Par ailleurs, consommer de la viande de bœuf Belge est important pour 72 % des personnes. « Ce qui montre une grande disparité entre ce que le consommateur trouve important et ce qu’il sait de ce qu’il consomme. Le soutien aux fermes locales reste important pour 77,6 % d’entre eux. « La viande est un produit qui traverse les crises et pourtant le consommateur est hypersensible à des éléments stratégiques comme la qualité du produit, la manière dont il est réalisé… Et qui dit hypersensibilité du consommateur, dit place à prendre pour une marque », ajoute le CEO de Gondola.

Il précise : « Il existe une énorme dichotomie entre ce que nous pensons de la viande et ce dont le consommateur est demandeur. Celui-ci n’a d’ailleurs pas l’impression qu’on lui offre, car il n’arrive tout simplement pas à identifier le produit. La viande est devenue une commodité, d’où la raison pour laquelle les grandes surfaces se permettent de la brader. »

Une nouvelle impulsion

L’équipe de la Foire agricole, en commandant cette étude, explique avoir voulu donner une impulsion aux éleveurs. Natacha Perat, manager de la Foire : « Nous voulons donner les clefs pour qu’un groupement d’agriculteurs se mette en place et puisse se réapproprier de la valeur, mais aussi en créer. »

Pour Jean-François Ledent, directeur opérationnel de la Foire de Libramont, si on ne doit pas brader un produit de qualité, cela ne doit pas empêcher d’utiliser les codes de la grande surface, comme le fait Fairebel pour promotionner ses produits. « Une fois que les éleveurs auront défini le produit, viendra la question du comment atteindre le consommateur, par quel positionnement. Et peut-être que la grande surface ne sera pas dans un premier temps le meilleur choix. »

« Si créer une marque et la vendre n’est pas (ou plus) le métier des agriculteurs, force est de constater que personne ne l’a fait à leur place… Il est donc impératif qu’ils la prennent en charge. Et comme le consommateur a besoin d’une histoire lors de l’achat d’un produit, qui mieux qu’un éleveur peut expliquer comment il travaille… »

Mais Pierre-Alexandre Billiet précise : « C’est trop facile de remettre la faute sur la grande distribution ! Celle-ci a joué le jeu durant des années et a assuré des volumes, des cahiers de charges… Toutefois, un certain modèle de grande distribution touche à sa fin. La question qu’il faut dès lors se poser : la viande B-BB va-t-elle accompagner le modèle de la grande distribution ou va-t-elle commencer à voler de ses propres ailes en créant ses basiques, sa marque, un modèle de distribution plus hétéroclite que des gros volumes vendus par la distribution.
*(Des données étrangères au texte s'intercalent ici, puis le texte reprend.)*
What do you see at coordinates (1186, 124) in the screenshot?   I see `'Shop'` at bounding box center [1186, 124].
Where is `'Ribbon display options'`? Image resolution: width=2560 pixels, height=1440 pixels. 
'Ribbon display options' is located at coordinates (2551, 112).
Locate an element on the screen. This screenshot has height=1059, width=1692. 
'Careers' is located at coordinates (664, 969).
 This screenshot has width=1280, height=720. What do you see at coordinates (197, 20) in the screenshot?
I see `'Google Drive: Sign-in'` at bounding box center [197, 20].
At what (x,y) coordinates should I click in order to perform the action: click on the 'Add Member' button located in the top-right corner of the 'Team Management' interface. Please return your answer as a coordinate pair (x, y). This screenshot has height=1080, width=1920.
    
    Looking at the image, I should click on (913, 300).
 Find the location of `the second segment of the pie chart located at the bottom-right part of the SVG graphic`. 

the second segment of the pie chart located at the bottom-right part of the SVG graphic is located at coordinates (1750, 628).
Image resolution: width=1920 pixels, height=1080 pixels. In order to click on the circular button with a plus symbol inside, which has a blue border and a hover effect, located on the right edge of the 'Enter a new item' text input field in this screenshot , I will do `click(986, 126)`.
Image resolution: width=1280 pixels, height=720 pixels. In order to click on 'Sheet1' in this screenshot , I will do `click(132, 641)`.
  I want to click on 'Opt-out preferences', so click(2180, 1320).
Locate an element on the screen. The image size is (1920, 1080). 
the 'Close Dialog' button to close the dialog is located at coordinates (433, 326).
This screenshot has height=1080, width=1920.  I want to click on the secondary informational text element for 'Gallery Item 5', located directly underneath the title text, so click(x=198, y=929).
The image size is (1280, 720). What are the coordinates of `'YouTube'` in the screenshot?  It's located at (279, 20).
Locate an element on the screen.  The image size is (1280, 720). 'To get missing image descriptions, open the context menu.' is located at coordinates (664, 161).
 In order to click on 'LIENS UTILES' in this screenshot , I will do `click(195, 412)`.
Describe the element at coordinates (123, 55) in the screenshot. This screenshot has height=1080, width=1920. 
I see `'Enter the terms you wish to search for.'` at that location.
Natacha Perat : « Une dizaine d’éleveurs ont été informés des résultats de l’étude. À eux de digérer l’information pour aller dans la bonne direction. Si création de marque il y a, ils pourront être encadrés par Gondola Group. La Foire de Libramont veut être quant à elle la caisse de résonance de l’initiative. »

Le digital a changé la donne

« Aujourd’hui, réconcilier éleveurs et consommateurs est beaucoup plus simple qu’il y a 10 ans. Si les modèles de distribution sont plus contestés, le digital a changé fondamentalement la manière de consommer, de communiquer et de se rapprocher. Il y a davantage d’acteurs sur le terrain qui sont des clients ou des ambassadeurs potentiels de l’initiative. Une fois le projet lancé, il est possible que le projet essaime. Plus il y aura de marques portées par le milieu agricole, mieux l’agriculture se portera et mieux le consommateur s’y retrouvera », note Mme Perat.

Et Pierre-Alexandre Billiet de conclure : « C’est interpellant de voir qu’un produit qui a traversé tant de crises suscite toujours autant de demandes de la part des consommateurs. On a là un terrain solide pour constituer les bases d’une marque même si on n’a aucune idée du temps dont on dispose. La distribution est demandeuse que les éleveurs prennent les choses en main, soient créateurs de valeurs.

P-Y L.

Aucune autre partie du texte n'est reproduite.